Cooking tips for healthier meals

Image source: Richly Middle Class

Although it is believed that cooking is an art, it not complete unless you end up preparing a healthy as well as a tasty meal. Most people either go for a healthy but unappealing meal or one that is delicious but unhealthy too. This sort of eating habit is not great in the long run. As we grow old, our metabolism weakens, and we need to pay extra attention to what goes inside our body. Therefore, we need to inculcate some healthy eating habits if we wish to look good, both physically and mentally.

Healthy meals are not really that hard to prepare as people make it seem like. It’s only a matter of mixing organic food with your taste buds. Initially, it may seem kind of hard to adjust your body to these new tastes. But gradual consumption will make you realise the difference it brings in your body and appetite. After a while, you won’t just feel fit, but you will also find a change in your appearance.

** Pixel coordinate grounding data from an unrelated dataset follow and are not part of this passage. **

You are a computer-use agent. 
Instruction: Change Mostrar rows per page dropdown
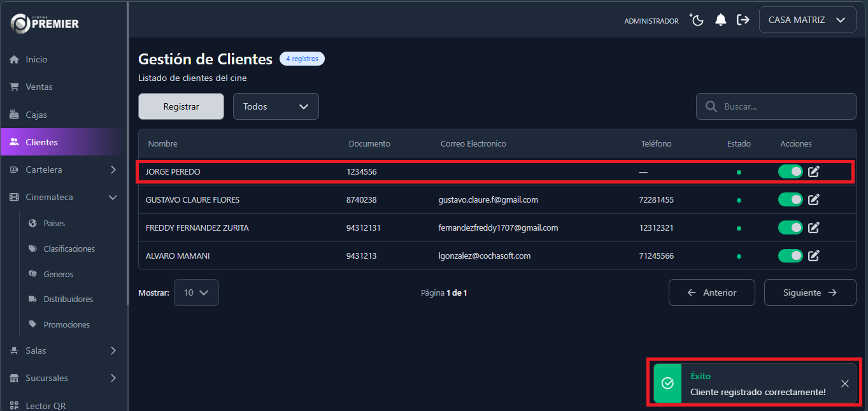(196, 293)
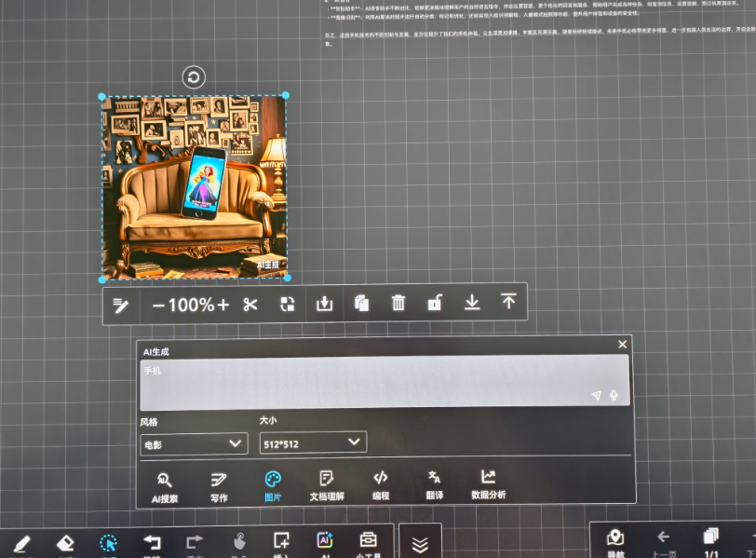Click the crop scissors icon in image toolbar
756x558 pixels.
click(x=250, y=304)
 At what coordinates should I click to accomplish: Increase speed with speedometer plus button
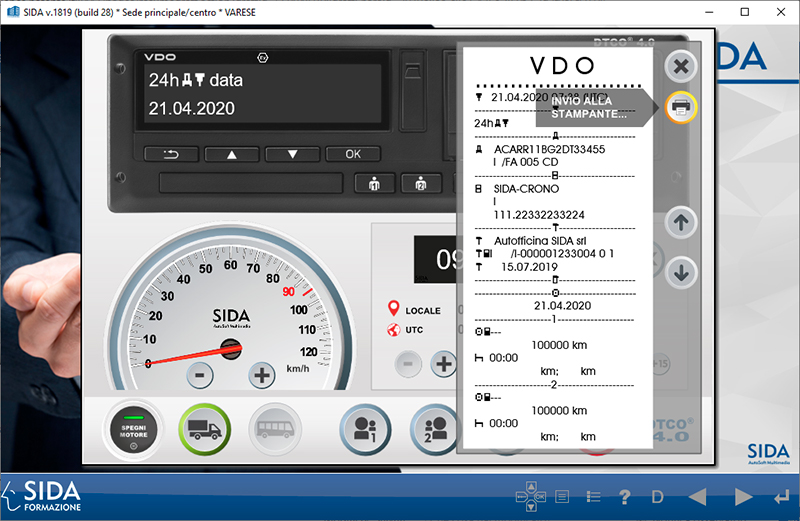pos(261,376)
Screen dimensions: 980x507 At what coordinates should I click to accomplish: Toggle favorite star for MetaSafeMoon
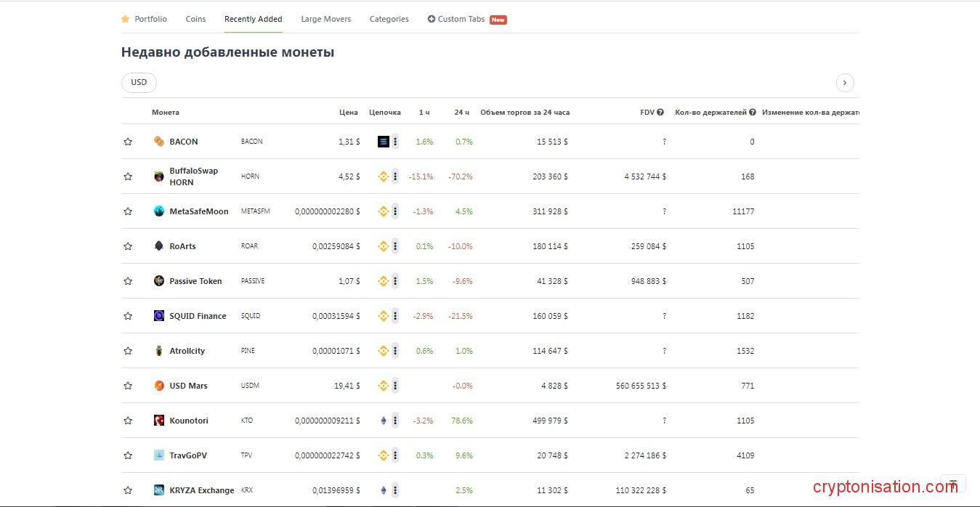[x=128, y=211]
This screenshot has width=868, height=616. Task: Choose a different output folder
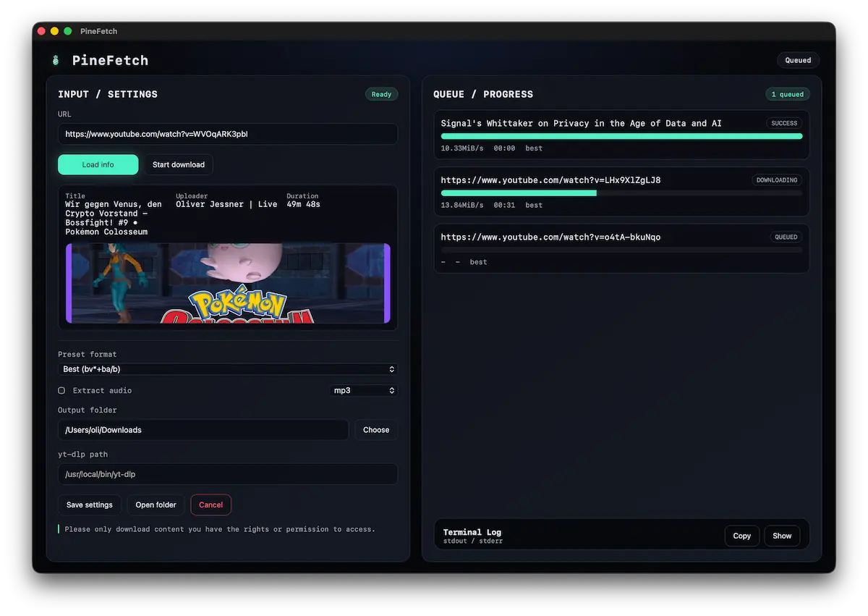375,429
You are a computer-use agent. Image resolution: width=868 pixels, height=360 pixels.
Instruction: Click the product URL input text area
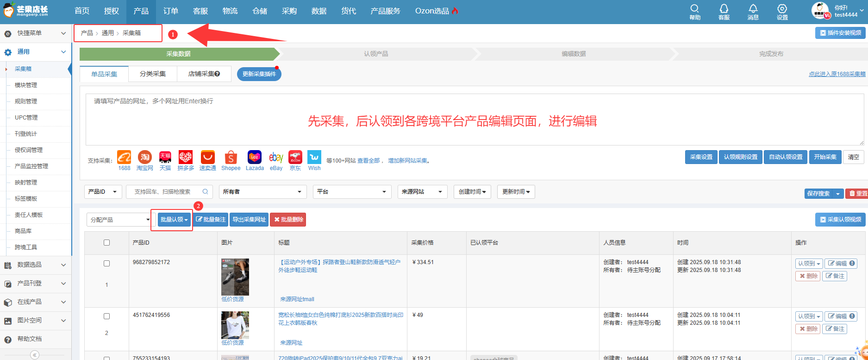pyautogui.click(x=475, y=120)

Essentially, there isn't a lot to do with cooking healthy meals. There are just a few changes that you need to make in your diet apart from adding and subtracting a few items.

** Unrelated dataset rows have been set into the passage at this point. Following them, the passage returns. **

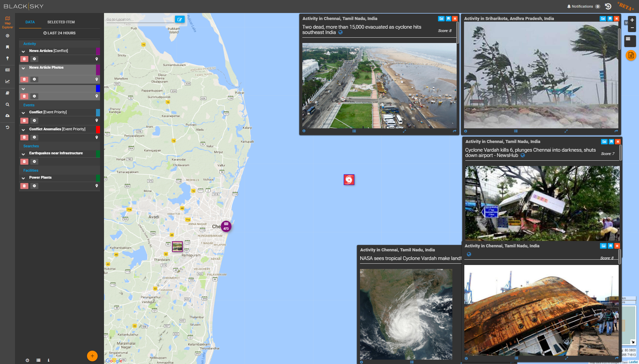Screen dimensions: 639x364
Task: Toggle map pin visibility for News Article Photos
Action: (97, 79)
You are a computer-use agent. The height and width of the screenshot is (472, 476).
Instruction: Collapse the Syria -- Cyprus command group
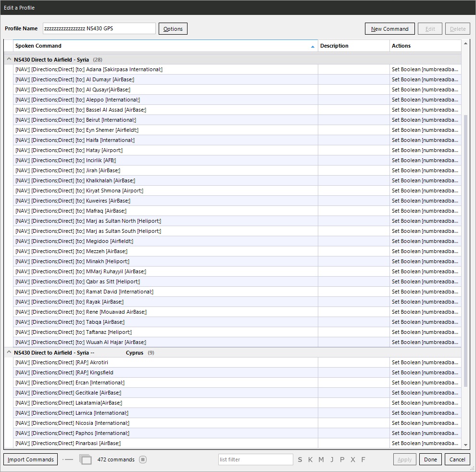pyautogui.click(x=9, y=353)
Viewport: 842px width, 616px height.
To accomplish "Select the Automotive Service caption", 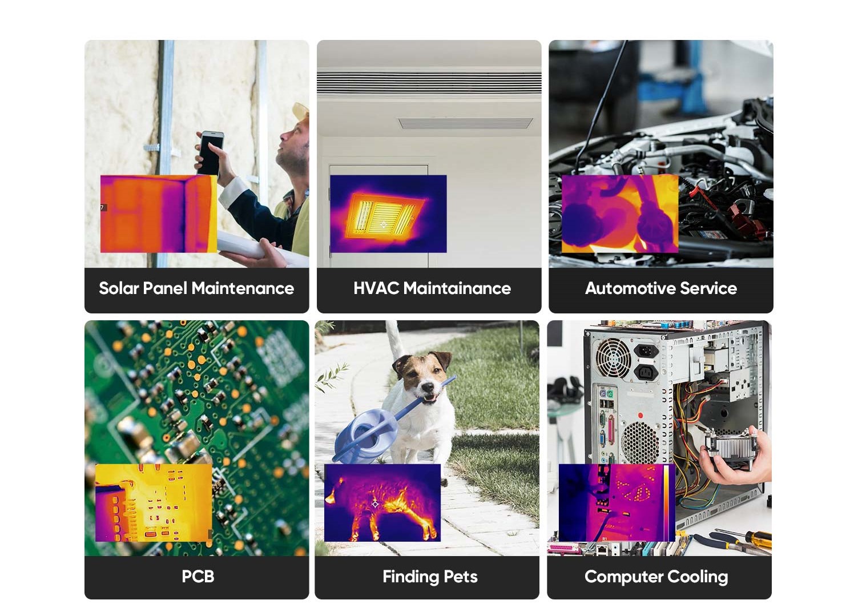I will [661, 288].
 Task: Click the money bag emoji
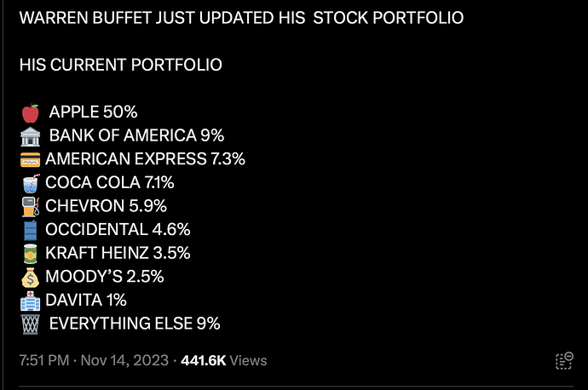click(31, 278)
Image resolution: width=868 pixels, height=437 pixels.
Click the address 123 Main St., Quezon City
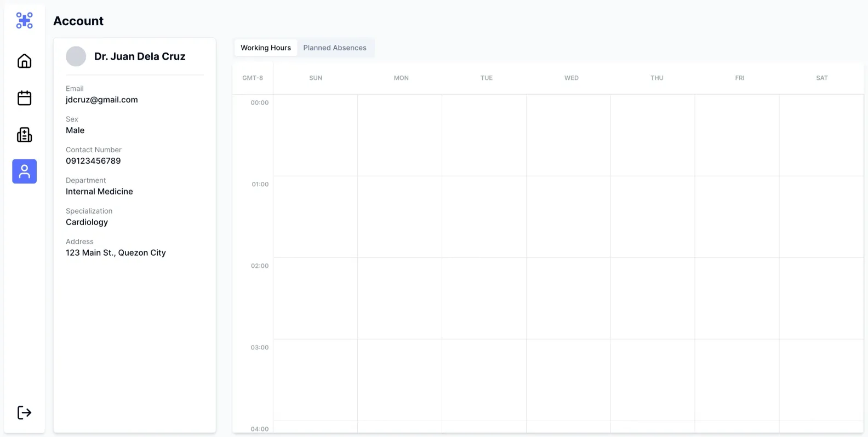pyautogui.click(x=116, y=252)
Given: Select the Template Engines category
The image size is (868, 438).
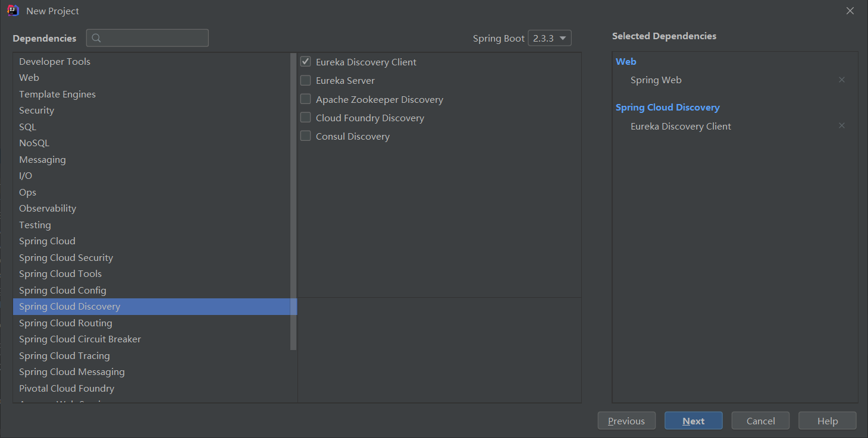Looking at the screenshot, I should [x=57, y=94].
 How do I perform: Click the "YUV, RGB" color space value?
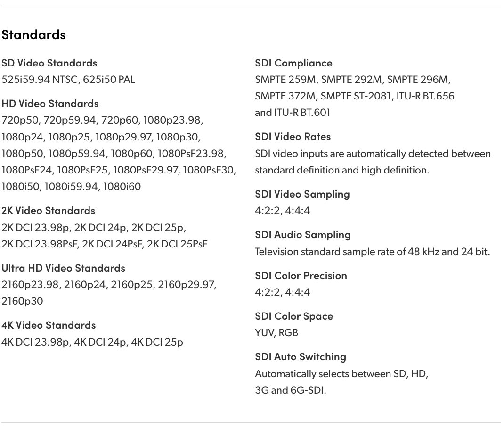tap(276, 332)
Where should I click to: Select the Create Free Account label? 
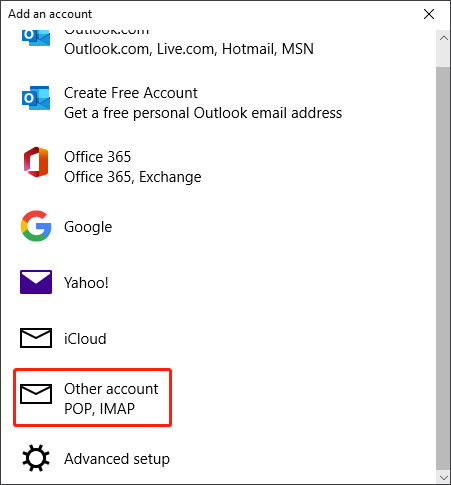click(x=131, y=93)
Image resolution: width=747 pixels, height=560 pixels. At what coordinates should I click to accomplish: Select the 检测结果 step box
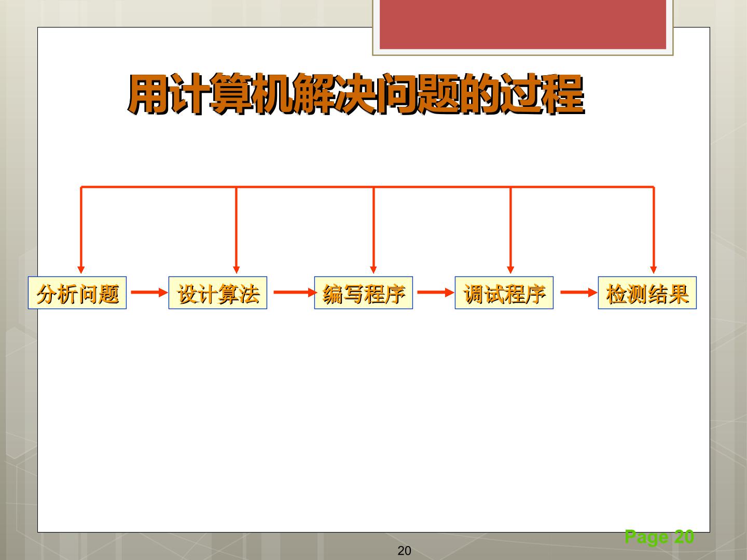coord(647,293)
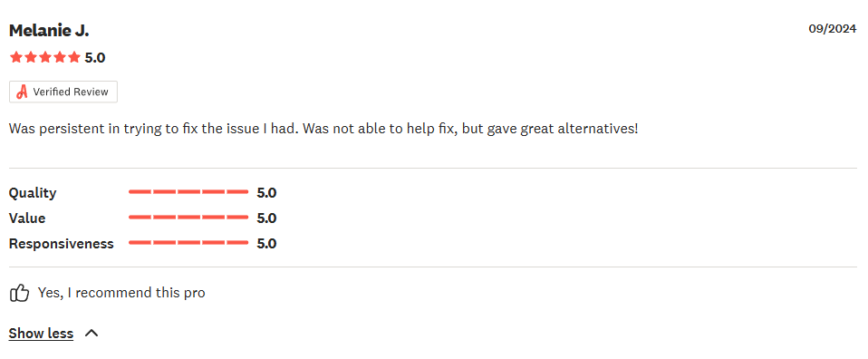Click reviewer name Melanie J.
868x359 pixels.
[49, 31]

Well since you are not alone in the entire struggle for healthy eating, we might as well help you out.  So here’s a list of food items that you can include in your grocery list, the next time you hit the supermarket:

  • Pumpkin seeds: eat them to get your share of zinc, vitamin A, omega-3 fatty acids and vitamin C as well that maintains your hair growth and nourishes the skin.

  • Walnuts: consumption of walnuts provides the body with omega-3 and omega-6 acids. This helps to keep your skin young by retaining the moisture and avoiding dehydration. Snacking on 2-3 walnuts a day also helps to protect your hair’s quality.
  • Tomatoes: if you love the sour and tangy taste, then tomatoes are a very good kitchen product since they are the powerhouse for antioxidants. Their presence helps in protecting the skin from harmful UV rays and sun damage. Add tomatoes in your meal or eat them raw in your salad for a glowing and clear skin.
  • Oats: consider these as an excellent source of zinc, biotin, magnesium, potassium as well as carbohydrates. All of these components are vital for promoting healthy and strong hair. The deficiency of these can lead to dry and brittle hair. Include oats in your meal as the perfect breakfast option.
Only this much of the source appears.